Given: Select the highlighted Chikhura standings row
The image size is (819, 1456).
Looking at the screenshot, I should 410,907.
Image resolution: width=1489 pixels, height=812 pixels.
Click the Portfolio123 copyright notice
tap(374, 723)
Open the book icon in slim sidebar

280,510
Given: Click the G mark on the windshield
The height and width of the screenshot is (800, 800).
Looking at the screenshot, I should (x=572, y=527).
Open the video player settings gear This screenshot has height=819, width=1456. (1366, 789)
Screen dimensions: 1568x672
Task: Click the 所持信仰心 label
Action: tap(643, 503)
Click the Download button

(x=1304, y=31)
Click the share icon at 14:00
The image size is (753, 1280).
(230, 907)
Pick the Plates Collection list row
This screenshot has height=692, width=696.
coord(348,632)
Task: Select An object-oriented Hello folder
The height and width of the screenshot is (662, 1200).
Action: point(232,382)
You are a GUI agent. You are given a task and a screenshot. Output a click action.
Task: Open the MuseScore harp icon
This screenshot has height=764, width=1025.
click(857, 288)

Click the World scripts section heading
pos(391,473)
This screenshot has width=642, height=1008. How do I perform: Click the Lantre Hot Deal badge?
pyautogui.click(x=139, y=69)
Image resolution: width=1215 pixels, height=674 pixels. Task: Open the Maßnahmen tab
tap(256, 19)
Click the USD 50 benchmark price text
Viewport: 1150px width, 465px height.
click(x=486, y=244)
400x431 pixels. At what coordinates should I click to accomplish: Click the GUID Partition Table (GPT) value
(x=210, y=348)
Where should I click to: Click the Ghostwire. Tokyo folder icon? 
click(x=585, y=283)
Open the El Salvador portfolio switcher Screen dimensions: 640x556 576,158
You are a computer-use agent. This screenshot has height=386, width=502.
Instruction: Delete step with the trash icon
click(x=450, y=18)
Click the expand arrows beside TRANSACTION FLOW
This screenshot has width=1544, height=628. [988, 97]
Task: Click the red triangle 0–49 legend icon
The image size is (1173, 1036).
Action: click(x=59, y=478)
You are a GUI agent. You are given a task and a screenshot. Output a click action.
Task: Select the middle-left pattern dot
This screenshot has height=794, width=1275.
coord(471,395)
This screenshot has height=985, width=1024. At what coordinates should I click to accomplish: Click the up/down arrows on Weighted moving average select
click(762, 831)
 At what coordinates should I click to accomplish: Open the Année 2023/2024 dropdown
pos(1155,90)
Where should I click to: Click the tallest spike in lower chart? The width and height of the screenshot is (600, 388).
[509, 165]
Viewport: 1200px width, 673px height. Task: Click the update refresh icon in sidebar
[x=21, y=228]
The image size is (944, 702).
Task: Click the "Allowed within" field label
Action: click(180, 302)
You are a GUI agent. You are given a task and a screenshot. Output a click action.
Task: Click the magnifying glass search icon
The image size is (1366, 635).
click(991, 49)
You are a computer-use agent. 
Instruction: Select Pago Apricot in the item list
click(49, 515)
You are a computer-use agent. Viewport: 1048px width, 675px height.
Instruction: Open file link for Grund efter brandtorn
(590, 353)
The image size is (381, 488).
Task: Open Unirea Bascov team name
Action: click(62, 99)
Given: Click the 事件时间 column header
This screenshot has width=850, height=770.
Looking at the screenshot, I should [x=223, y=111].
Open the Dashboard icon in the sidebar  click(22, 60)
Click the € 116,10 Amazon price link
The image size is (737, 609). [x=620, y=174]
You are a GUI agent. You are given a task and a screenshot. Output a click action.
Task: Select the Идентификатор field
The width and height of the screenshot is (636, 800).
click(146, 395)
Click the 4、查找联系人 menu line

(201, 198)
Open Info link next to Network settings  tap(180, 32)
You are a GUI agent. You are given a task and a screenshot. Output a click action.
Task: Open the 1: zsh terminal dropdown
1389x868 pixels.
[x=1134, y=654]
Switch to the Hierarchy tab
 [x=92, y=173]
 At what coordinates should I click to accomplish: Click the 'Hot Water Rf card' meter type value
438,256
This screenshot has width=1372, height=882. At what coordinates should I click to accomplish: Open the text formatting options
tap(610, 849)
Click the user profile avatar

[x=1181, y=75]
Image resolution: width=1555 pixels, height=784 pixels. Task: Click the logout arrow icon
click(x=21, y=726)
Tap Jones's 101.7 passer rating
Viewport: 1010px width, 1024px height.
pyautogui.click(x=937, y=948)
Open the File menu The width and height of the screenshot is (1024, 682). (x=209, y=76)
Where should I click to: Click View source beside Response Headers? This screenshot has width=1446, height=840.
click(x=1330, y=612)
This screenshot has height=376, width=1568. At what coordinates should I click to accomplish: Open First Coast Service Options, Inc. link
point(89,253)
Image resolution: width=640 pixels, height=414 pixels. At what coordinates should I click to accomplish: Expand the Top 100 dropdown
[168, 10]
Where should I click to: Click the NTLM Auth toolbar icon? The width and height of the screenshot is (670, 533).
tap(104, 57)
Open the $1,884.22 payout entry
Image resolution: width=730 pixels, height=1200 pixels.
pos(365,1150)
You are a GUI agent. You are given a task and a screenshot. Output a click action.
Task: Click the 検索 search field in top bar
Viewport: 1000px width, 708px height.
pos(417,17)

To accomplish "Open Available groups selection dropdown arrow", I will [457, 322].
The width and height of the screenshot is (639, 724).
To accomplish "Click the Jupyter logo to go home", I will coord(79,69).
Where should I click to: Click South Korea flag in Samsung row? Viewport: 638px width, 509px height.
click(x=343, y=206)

☆ ☆ ☆ ☆ ☆

— WRITTEN EXERCISE —
Please edit the records starting at the line containing "Given: Click the G mark on the windshield" and ending at the line containing "click(x=585, y=283)", replacing "harp icon" with "harp symbol" and leaving everything else unchanged. Give back only those lines.

— RESPONSE —
Given: Click the G mark on the windshield
The height and width of the screenshot is (800, 800).
Looking at the screenshot, I should (x=572, y=527).
Open the video player settings gear This screenshot has height=819, width=1456. (1366, 789)
Screen dimensions: 1568x672
Task: Click the 所持信仰心 label
Action: tap(643, 503)
Click the Download button

(x=1304, y=31)
Click the share icon at 14:00
The image size is (753, 1280).
(230, 907)
Pick the Plates Collection list row
This screenshot has height=692, width=696.
coord(348,632)
Task: Select An object-oriented Hello folder
The height and width of the screenshot is (662, 1200).
Action: point(232,382)
You are a GUI agent. You are given a task and a screenshot. Output a click action.
Task: Open the MuseScore harp symbol
This screenshot has height=764, width=1025.
click(857, 288)

Click the World scripts section heading
pos(391,473)
This screenshot has width=642, height=1008. How do I perform: Click the Lantre Hot Deal badge?
pyautogui.click(x=139, y=69)
Image resolution: width=1215 pixels, height=674 pixels. Task: Open the Maßnahmen tab
tap(256, 19)
Click the USD 50 benchmark price text
Viewport: 1150px width, 465px height.
click(x=486, y=244)
400x431 pixels. At what coordinates should I click to accomplish: Click the GUID Partition Table (GPT) value
(x=210, y=348)
Where should I click to: Click the Ghostwire. Tokyo folder icon? 
click(x=585, y=283)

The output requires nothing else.